Recorded data

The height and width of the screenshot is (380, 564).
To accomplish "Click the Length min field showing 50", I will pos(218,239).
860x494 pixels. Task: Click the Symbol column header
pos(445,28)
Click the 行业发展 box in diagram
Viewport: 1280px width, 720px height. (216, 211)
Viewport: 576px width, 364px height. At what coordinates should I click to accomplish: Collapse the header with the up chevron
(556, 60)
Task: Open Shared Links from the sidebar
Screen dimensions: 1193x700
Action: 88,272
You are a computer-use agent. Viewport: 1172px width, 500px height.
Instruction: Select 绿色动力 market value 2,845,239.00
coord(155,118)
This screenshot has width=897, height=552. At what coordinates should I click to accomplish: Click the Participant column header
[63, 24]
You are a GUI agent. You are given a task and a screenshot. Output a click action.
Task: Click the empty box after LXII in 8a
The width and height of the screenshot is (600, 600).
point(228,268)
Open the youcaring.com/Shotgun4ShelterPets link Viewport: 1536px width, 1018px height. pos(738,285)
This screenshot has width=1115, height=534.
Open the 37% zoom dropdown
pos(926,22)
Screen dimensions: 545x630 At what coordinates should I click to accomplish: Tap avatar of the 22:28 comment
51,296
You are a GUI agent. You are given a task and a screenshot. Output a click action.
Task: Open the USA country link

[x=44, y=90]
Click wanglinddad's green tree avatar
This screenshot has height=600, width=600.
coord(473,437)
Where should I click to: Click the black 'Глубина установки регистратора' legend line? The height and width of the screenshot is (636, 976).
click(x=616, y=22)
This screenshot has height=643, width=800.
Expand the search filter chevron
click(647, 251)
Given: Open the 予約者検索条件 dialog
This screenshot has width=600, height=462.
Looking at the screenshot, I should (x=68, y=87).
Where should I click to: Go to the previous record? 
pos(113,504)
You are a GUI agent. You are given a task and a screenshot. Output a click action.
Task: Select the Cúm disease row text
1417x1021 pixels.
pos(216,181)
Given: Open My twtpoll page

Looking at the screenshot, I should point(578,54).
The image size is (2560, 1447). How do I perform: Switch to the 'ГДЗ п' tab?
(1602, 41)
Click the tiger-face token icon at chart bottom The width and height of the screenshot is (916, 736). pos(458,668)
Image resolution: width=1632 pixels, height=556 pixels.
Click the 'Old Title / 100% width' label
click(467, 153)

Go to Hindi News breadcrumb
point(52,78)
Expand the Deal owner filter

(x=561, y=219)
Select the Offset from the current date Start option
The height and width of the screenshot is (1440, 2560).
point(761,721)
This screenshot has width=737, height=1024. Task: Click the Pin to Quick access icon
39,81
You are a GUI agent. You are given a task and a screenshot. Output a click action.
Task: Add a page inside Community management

Exercise
Give back each record, exactly as it reads.

Answer to the problem
The height and width of the screenshot is (380, 564).
To accomplish "Click the Length min field showing 50", I will pos(218,239).
860x494 pixels. Task: Click the Symbol column header
pos(445,28)
Click the 行业发展 box in diagram
Viewport: 1280px width, 720px height. (216, 211)
Viewport: 576px width, 364px height. At what coordinates should I click to accomplish: Collapse the header with the up chevron
(556, 60)
Task: Open Shared Links from the sidebar
Screen dimensions: 1193x700
Action: 88,272
You are a computer-use agent. Viewport: 1172px width, 500px height.
Instruction: Select 绿色动力 market value 2,845,239.00
coord(155,118)
This screenshot has width=897, height=552. At what coordinates should I click to accomplish: Click the Participant column header
[63, 24]
You are a GUI agent. You are given a task and a screenshot. Output a click action.
Task: Click the empty box after LXII in 8a
The width and height of the screenshot is (600, 600).
point(228,268)
Open the youcaring.com/Shotgun4ShelterPets link Viewport: 1536px width, 1018px height. pos(738,285)
This screenshot has width=1115, height=534.
Open the 37% zoom dropdown
pos(926,22)
Screen dimensions: 545x630 At what coordinates should I click to accomplish: Tap avatar of the 22:28 comment
51,296
You are a GUI agent. You are given a task and a screenshot. Output a click action.
Task: Open the USA country link

[x=44, y=90]
Click wanglinddad's green tree avatar
This screenshot has height=600, width=600.
coord(473,437)
Where should I click to: Click the black 'Глубина установки регистратора' legend line? The height and width of the screenshot is (636, 976).
click(x=616, y=22)
This screenshot has height=643, width=800.
Expand the search filter chevron
click(647, 251)
Given: Open the 予約者検索条件 dialog
This screenshot has width=600, height=462.
Looking at the screenshot, I should (x=68, y=87).
Where should I click to: Go to the previous record? 
pos(113,504)
You are a GUI agent. You are given a task and a screenshot. Output a click action.
Task: Select the Cúm disease row text
1417x1021 pixels.
pos(216,181)
Given: Open My twtpoll page

Looking at the screenshot, I should point(578,54).
The image size is (2560, 1447). How do I perform: Switch to the 'ГДЗ п' tab?
(1602, 41)
Click the tiger-face token icon at chart bottom The width and height of the screenshot is (916, 736). pos(458,668)
Image resolution: width=1632 pixels, height=556 pixels.
Click the 'Old Title / 100% width' label
click(467, 153)

Go to Hindi News breadcrumb
point(52,78)
Expand the Deal owner filter

(x=561, y=219)
Select the Offset from the current date Start option
The height and width of the screenshot is (1440, 2560).
point(761,721)
This screenshot has width=737, height=1024. Task: Click the Pin to Quick access icon
39,81
You are a GUI agent. You are given a task and a screenshot. Output a click action.
Task: Add a page inside Community management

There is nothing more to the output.